= Lone Star Iconoclast =

The Lone Star Iconoclast was founded in December 2000 in Clifton, Texas to cover the area of Crawford, Texas, reportedly as a community newspaper. Its initial publications mirrored small-town life and centered on community events. The editors quickly switched to emphasizing politics and activism in its coverage, and some believed that the only reason for the creation of the paper was the proximity of President George W. Bush.

The newspaper is published by Smith Media, Inc. The newspaper's editor-in-chief is W. Leon Smith, and its senior editors Don. M. Fisher, Nathan Diebenow and Deborah Mathews. The publication is also host to columnists Jerry Tenuto, Paul Derrick, Melinda Pillsbury-Foster, Lloyd Garver, Bartee Haile and Ned Hickson. Additionally, The Lone Star Iconoclast features investigative reporter Stephen Webster, who has penned a number of the publication's more widely read features since 2005.

In 2004, the Iconoclast endorsed John Kerry for president. In 2000, prior to the creation of the Iconoclast, another of Smith's newspapers, The Clifton Record, had endorsed Bush as perhaps becoming "a uniter, not a divider" in Washington.

The result of the 2004 editorial was a boycott of the newspaper in Crawford and other areas of Central Texas, including cancellation of most of its subscriptions and virtually all of its advertisements.
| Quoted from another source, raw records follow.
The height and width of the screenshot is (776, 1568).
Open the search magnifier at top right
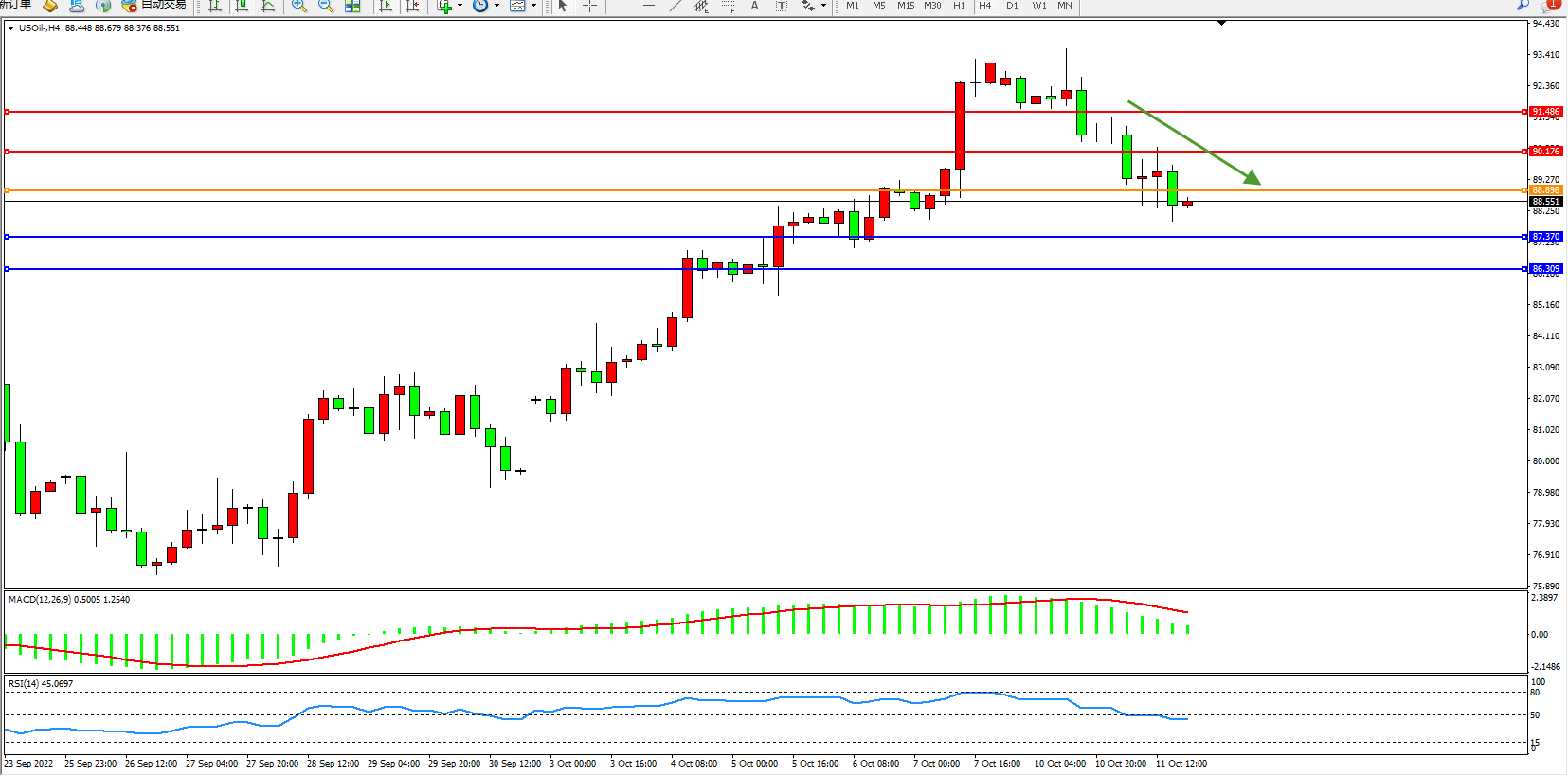(x=1523, y=5)
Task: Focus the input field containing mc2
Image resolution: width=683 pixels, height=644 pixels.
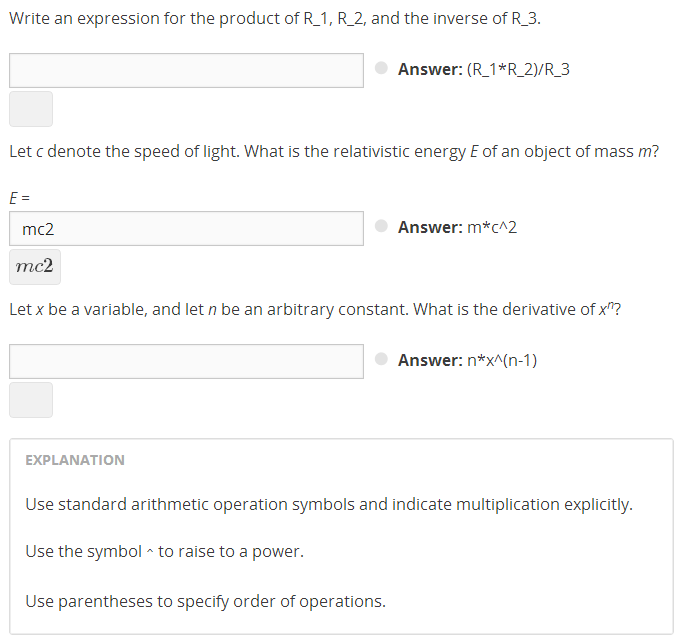Action: point(186,228)
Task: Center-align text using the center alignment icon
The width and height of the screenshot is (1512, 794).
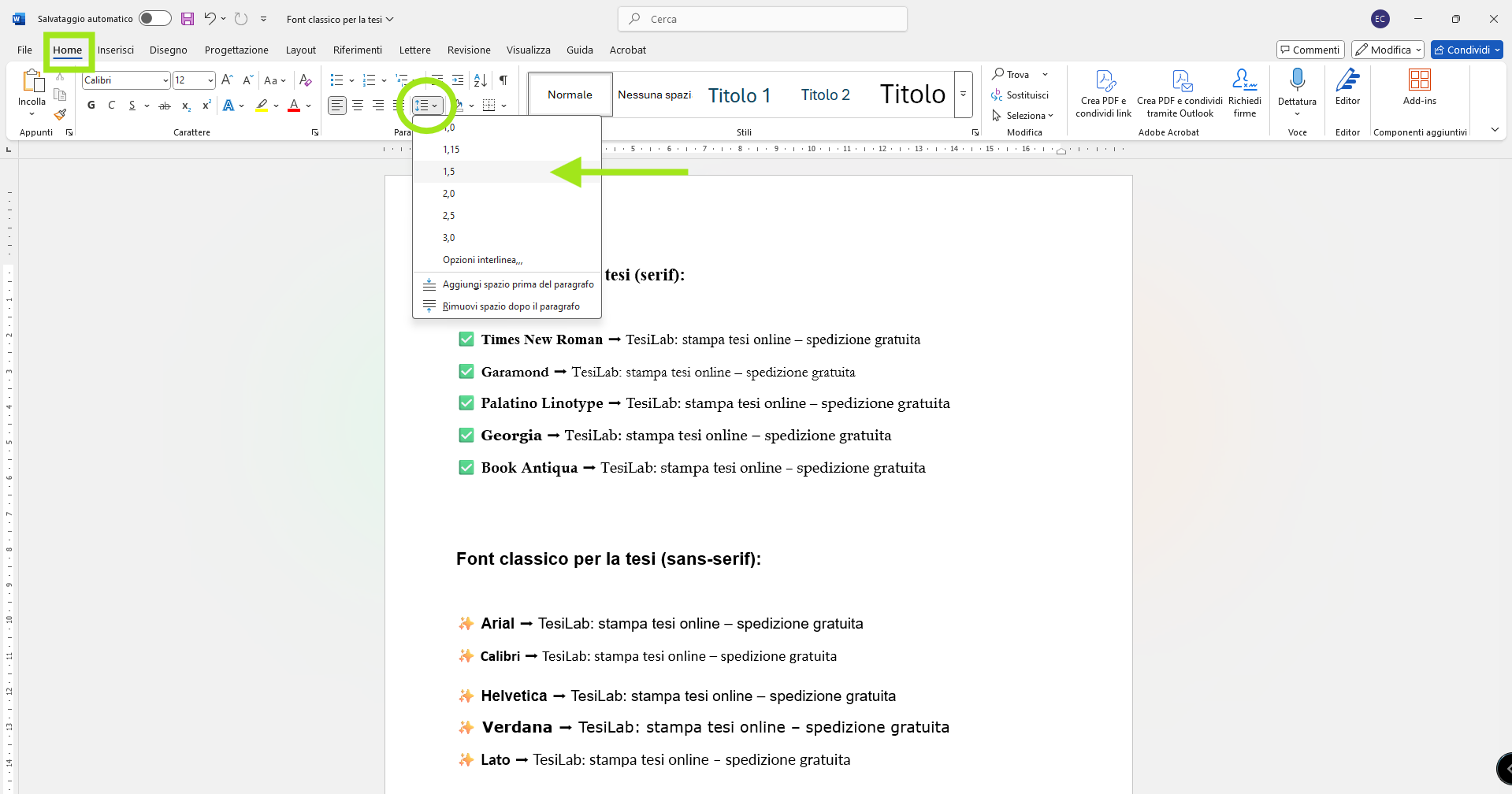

The editors claimed to experience retribution in the form of threats and promises of financial ruin followed, with thousands of phone calls, letters, e-mails, and personal visits to the newspaper.

But as people from throughout the country became aware of what happened and the editorial began to be republished in newspapers throughout the world and on Internet sites, new subscriptions came in, as did several support advertisements, which have helped the newspaper survive.

The editorial "John Kerry Will Restore American Dignity" was eventually read by millions worldwide, becoming one of the most-read single editorials ever, and catapulted The Iconoclast to worldwide attention and resulted in scores of international media interviews of its publisher. The editorial uncovered the "hidden agenda" of the Bush administration and took to task the federal debt, attempts to privatize Social Security, the administration's staunch opposition to stem cell research, the President's failed handling of the aftermath of 9/11, and the lies that led to the war in Iraq.

Shortly after publication of the editorial, due to an immediate lack of local support and funding, the newspaper was transformed into an independent national publication, with emphasis on politics and stories that other members of the mainstream media often tend to ignore or dismiss as left-wing conspiracy theories, such as the dangers of depleted uranium radiation, certain attacks upon First Amendment rights (notably only ones that are restrictive to the voice of the radical left) and their perceived costs of America's War on Drugs.

In August 2005, the Iconoclast provided extensive coverage of Cindy Sheehan’s journey to Crawford to ask the president "for what noble cause" her son Casey died in Iraq. This coverage resulted in the Iconoclast staff writing a book, The Vigil — 26 Days In Crawford, Texas, which was designed to detail how a peaceful series of protests can be held and to document an event that gave life to this century's first major anti-war movement. The book was self-published; it has not been determined how many if any copies actually were sold.

In August 2006, the Iconoclast published a story titled "Under Fire! U.S. Army Intelligence Analyst Targeted For Suggesting New Independent 9/11 Investigation". The investigative piece was penned by reporter Stephen Webster, and was widely circulated among the 9/11 Truth Movement. The 9/11 Truth Movement is a conspiracy theory movement exploring possible connections between the Bush administration and the September 11, 2001 attacks. The story detailed the plight of Sergeant First Class Donald Buswell, an Army intelligence analyst and veteran of both wars in Iraq. SFC Buswell is the holder of a Purple Heart for injuries sustained in April 2004, when his convoy was hit by a rocket.

SFC Buswell, the Iconoclast revealed, had responded to a mass e-mail about the September 11, 2001 conspiracy theories. Buswell argued to the sender that there are many unanswered questions about the events of that day, and claimed he feels a new investigation is necessary. The following day, Buswell was placed under investigation by Colonel Luke S. Green, Chief of Staff of Fifth Army in Ft. Sam Houston, Texas, for "making statements disloyal to the United States."

Usually featured each week in the Iconoclast is a cover story (an interview). The contents include national, state, and local news stories, plus a wide variety of opinion columns by writers from throughout the country, plus a staff-written editorial on a current topic.